What to work on: Rewrite the stretch from the line containing "This screenshot has height=357, width=357." through the end of the entries as a JSON list of strings, one string per line, leaving out blank lines.

Entries on where items appear:
=====
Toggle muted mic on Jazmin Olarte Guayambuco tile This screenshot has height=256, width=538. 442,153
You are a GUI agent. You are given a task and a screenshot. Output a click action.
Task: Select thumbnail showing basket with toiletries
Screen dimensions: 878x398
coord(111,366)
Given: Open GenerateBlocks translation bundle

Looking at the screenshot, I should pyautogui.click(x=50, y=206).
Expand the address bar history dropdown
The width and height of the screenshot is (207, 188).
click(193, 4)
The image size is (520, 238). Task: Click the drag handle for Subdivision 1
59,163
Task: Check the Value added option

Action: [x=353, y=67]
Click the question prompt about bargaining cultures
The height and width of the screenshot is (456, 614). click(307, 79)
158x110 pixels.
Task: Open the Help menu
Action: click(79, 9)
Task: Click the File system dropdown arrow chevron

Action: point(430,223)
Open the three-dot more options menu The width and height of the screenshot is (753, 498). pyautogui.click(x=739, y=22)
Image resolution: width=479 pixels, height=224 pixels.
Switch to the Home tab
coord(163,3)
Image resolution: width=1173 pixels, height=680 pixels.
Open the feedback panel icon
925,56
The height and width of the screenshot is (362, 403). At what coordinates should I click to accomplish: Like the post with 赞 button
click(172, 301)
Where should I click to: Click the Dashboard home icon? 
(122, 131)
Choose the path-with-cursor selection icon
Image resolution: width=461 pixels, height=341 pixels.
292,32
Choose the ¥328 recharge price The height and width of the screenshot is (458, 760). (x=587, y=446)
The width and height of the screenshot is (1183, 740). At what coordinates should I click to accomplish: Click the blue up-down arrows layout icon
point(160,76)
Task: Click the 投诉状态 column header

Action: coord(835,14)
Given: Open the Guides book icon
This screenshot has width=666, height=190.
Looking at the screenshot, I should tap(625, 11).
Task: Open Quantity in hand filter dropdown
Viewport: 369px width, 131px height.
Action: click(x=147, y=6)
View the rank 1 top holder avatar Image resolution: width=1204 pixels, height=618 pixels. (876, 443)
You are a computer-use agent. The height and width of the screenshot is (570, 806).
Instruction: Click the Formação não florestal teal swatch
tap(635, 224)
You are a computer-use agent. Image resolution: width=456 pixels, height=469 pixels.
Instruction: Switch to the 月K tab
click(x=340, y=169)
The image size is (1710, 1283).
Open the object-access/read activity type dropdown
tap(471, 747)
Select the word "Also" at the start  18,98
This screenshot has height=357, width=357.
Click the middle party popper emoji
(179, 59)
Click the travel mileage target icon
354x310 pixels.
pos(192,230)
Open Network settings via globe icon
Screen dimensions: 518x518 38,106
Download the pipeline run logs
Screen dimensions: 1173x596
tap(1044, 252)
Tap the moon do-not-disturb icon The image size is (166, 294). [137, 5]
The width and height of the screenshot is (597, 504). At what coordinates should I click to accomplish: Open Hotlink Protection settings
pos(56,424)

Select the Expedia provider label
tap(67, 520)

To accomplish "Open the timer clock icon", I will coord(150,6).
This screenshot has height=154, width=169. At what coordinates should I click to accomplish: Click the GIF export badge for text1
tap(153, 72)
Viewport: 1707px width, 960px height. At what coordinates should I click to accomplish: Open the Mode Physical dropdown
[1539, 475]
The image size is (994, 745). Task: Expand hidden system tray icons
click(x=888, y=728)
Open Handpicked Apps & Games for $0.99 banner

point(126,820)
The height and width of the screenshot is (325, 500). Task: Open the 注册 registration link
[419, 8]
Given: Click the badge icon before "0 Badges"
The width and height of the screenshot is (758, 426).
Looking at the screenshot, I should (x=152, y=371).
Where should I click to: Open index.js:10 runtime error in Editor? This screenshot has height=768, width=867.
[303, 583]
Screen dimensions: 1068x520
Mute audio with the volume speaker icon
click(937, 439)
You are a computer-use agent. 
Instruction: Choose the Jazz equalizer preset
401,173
=====
Task response:
[
  "This screenshot has height=357, width=357.",
  "Click the middle party popper emoji",
  "(179, 59)",
  "Click the travel mileage target icon",
  "354x310 pixels.",
  "pos(192,230)",
  "Open Network settings via globe icon",
  "Screen dimensions: 518x518 38,106",
  "Download the pipeline run logs",
  "Screen dimensions: 1173x596",
  "tap(1044, 252)",
  "Tap the moon do-not-disturb icon The image size is (166, 294). [137, 5]",
  "The width and height of the screenshot is (597, 504). At what coordinates should I click to accomplish: Open Hotlink Protection settings",
  "pos(56,424)",
  "Select the Expedia provider label",
  "tap(67, 520)",
  "To accomplish \"Open the timer clock icon\", I will coord(150,6).",
  "This screenshot has height=154, width=169. At what coordinates should I click to accomplish: Click the GIF export badge for text1",
  "tap(153, 72)",
  "Viewport: 1707px width, 960px height. At what coordinates should I click to accomplish: Open the Mode Physical dropdown",
  "[1539, 475]",
  "The image size is (994, 745). Task: Expand hidden system tray icons",
  "click(x=888, y=728)",
  "Open Handpicked Apps & Games for $0.99 banner",
  "point(126,820)",
  "The height and width of the screenshot is (325, 500). Task: Open the 注册 registration link",
  "[419, 8]",
  "Given: Click the badge icon before \"0 Badges\"",
  "The width and height of the screenshot is (758, 426).",
  "Looking at the screenshot, I should (x=152, y=371).",
  "Where should I click to: Open index.js:10 runtime error in Editor? This screenshot has height=768, width=867.",
  "[303, 583]",
  "Screen dimensions: 1068x520",
  "Mute audio with the volume speaker icon",
  "click(937, 439)",
  "You are a computer-use agent. ",
  "Instruction: Choose the Jazz equalizer preset",
  "401,173"
]